Eppure il giorno precedente, il Corriere della Sera di Roma aveva dato la stessa notizia, ma in ben altro modo: «A.R., commesso in un noto store del centro, frequentatore di iniziative delle associazioni omosessuali compreso il Gay Pride e conosciuto anche dai responsabili di vari circoli, è morto sul colpo sul marciapiede, davanti ai negozi affollati, dopo aver abbattuto i rami di un albero. Sul caso indagano i carabinieri della compagnia Casilina: hanno ascoltato i genitori, il fratello gemello e la fidanzata, entrambi in casa con la madre quando il ragazzo si è tolto la vita. Da un anno, forse dopo una delusione sentimentale, il ventenne era in cura per problemi di depressione aggravati anche dall’abuso di alcol e stupefacenti ma la sua omosessualità – confermano dal circolo Mario Mieli – era stata tranquillamente accettata dai familiari. L’aveva detto anche alla nonna. I carabinieri ritengono che il giovane non avesse problemi perché gay nemmeno fuori di casa ma le indagini proseguono.
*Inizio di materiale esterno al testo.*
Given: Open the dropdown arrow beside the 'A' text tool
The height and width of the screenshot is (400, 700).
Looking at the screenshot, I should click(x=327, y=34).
Anche perché il ragazzo non ha lasciato biglietti d’addio ma solo quei post su Facebook dove si chiedeva perché insultare un omosessuale non fosse ancora considerato un reato…».

Alla mail della signora e a tutti i senatori ha risposto, con signorilità e buon senso, dopo opportune indagini, il senatore Carlo Giovanardi: «Cara Signora, ho ricevuto la sua mail che riporta la notizia apparsa il 6 gennaio u.s. su Repubblica.it – cronaca di Roma, relativa ad un giovane che si sarebbe suicidato a causa della sua omosessualità. Non avendo nessuna agenzia e nessun altro giornale avanzato questa ipotesi, ho potuto verificare che la notizia è destituita di ogni fondamento, non avendo nulla a che fare l’orientamento sessuale con le cause del suicidio. Chi ripetutamente enfatizza falsamente tragici episodi attribuendoli a non si sa quale omofobia, alimenta un clima di scontro che ostacola un sereno e civile confronto fondato sulla tolleranza ed il rispetto delle reciproche convinzioni. Cordiali saluti, Carlo Giovanardi».

Cosa aggiungere, alla garbata e logica risposta del senatore del Nuovo Centrodestra? Solo che si tratta dell’ennesimo tentativo di forzare l’opinione pubblica e la libertà dei parlamentari, con un vero e proprio ricatto morale, basato su una falsificazione.

Proprio il deputato Ivan Scalfarotto, nel difendere il suo progetto di legge alla Camera nell’estate scorsa, aveva citato, come argomento ad effetto e di sicuro impatto emotivo, il celebre presunto suicidio, nel 1998, di Matthew Shepard (divenuto una icona del mondo gay).

Di lui si è detto per tanti anni, appunto, che fu vittima di omofobia, finché un giornalista omosessuale americano, Stephen Jimenez, appassionatosi al caso, ha dimostrato, in The Book of Matt, il povero Shepard «era seriamente coinvolto nel torbido ambiente della droga che girava a Laramie, al punto da arrivare lui stesso a improvvisarsi occasionale spacciatore»; di più, dalle ricerche «emerge, soprattutto, il fatto che – al contrario della versione ufficiale di quanto accaduto – egli conoscesse i suoi assassini, con i quali aveva avuto persino rapporti sessuali». «Nel libro – continua Gianfranco Amato, recensendo il volume citato – Jimenez arriva a ricostruire anche quello che egli ritiene sia stato il vero movente dell’omicidio: Shepard era in possesso di una scorta di metanfetamine che i suoi assassini volevano sottrargli. Uno degli omicidi, Aaron McKinney, era, peraltro, da cinque giorni sotto effetto di anfetamine, e per questo motivo in quel tipico stato di eccitazione maniacale che determina un comportamento violento e aggressivo».